2. See, for instance, ISLE’s 2010 “The Special Forum on Ecocriticism and Theory.” Jim Warren, Robert Wess, and Astrid Bracke reexamine the interdisciplinary boundaries of ecocriticism, and Greta Gaard and Helena Feder call specifically for these new boundaries to include and emphasize nonhuman animals. Gaard extends Simon Estok’s work on ecophobia and speciesism (Gaard 650-51; Estok 208), while Feder extends Glotfelty’s use of “the social” (Feder 776; Glotfelty xix). Other examples include Louise Westling, who argues for a paradigm shift towards a more informed understanding of nonhuman animals (qtd. in Arnold et al. 1104), and Greg Garrard, who recently revised his chapter “Animals” to highlight the work being done in animal studies.
3. Bate’s definition of ecopoetics resonates with Kevin Hutchings’s articulation of ecocriticism’s foundational premise that “literature reflects and helps shape human responses to the natural environment” (1, my emphasis). Bate, of course, specifies what this response looks like for humans, but both definitions implicitly exclude possibilities that nonhuman animals likewise respond with agency.
4. Rasula draws on Calvin Martin’s idea, from In the Spirit of the Earth (1993), that a human is “fundamentally an echo-locator, like our distant relatives the porpoise and the bat” who uses “words and artifice” as the “primary instruments of self-location” in order to discover a sense of place within the biosphere (8).
7. In “The Origin of Metaphor: The Animal Connection,” Shepard observes a host of animal infinitives within human language that suggest an etymology, not in Latin or Greek, but in the rhetorical energy of animals. He writes, “The great zoo of animal infinitives — to bear, to lark, to hound, to quail, to worm, to badger, to skunk — is likewise irreducible” (9). Though Shepard does not use the term “rhetorical energy,” he surmises how these words emerged from humans who, as hunters and gatherers, engage with the gestures of nonhuman animals that quail, bear, lark, hound, worm, and badger.

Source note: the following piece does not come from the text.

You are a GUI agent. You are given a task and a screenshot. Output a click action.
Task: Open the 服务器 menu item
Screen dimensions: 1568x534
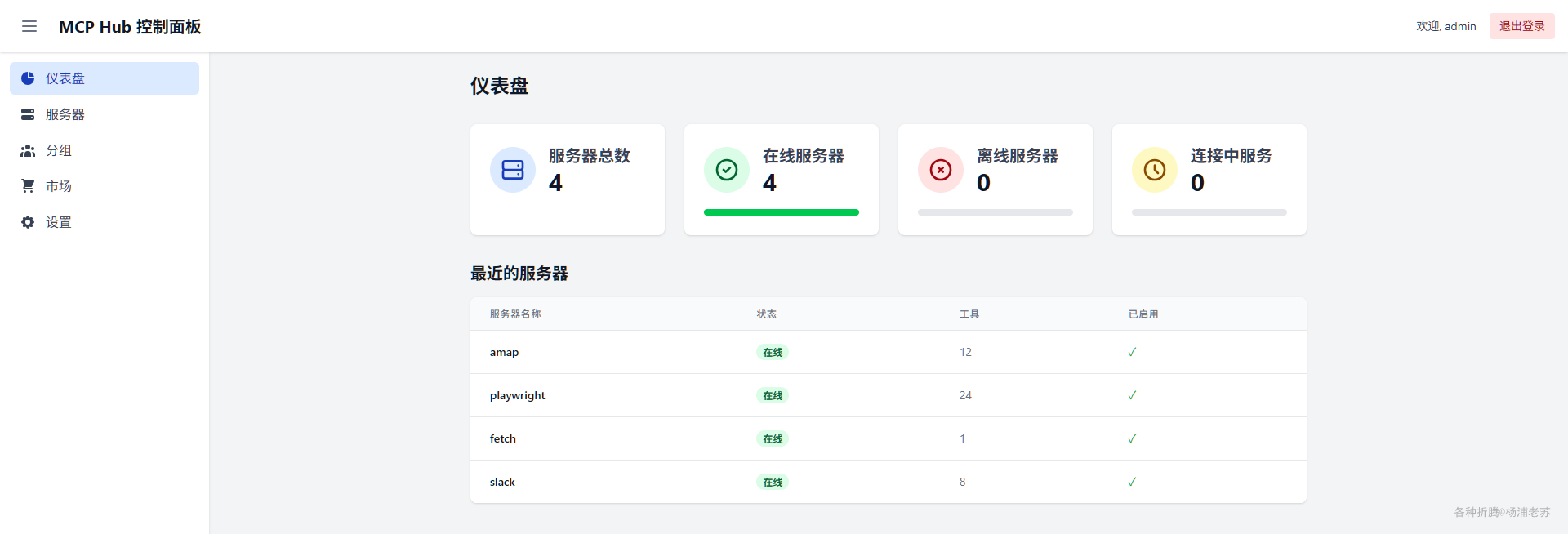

8. Because poems often explore the rhetorical energy of human gestures and expressions, zoopoetics is not limited to nonhuman actors; rather, it is a useful term to explore rhetorical energy whenever and wherever a life-form makes such energy manifest. Two poems readily come to mind: Rilke’s “The Spanish Dancer” and Brooks’s “We Real Cool” (Rilke 43; Brooks 547). Both poems use words to explore the rhetorical energy emanating from the human body. In “The Spanish Dancer,” the energy is erotic, and Rilke compares the dancer’s arms and castanets to an “aroused” rattlesnake and rattle. Though there are complications with the comparison of the female, erotic body to an animal, from the perspective of rhetorical energy, the comparison highlights how the human exhibits a rhetorical energy shared by other animals. In “We Real Cool,” the youth playing hooky utter few words — “We / Sing sin” (l. 5) — and even then the emphasis is placed on the way they deliver the words rather than on the words themselves. They express their defiance in their strut. Brooks observes this, and then uses language to convey the rhetorical energy of their gestures.
9. Derrida’s theory of “limitrophy” has shaped my thinking on the borderlands where humans and animals converge. Derrida speaks of the “abyssal limit” between the human and the animal, and how he aims to extend the limit through “complicating, thickening, delinearizing, folding, and dividing” it (29). I see the limit as a porous edge where the energy from multiple species ebbs and flows.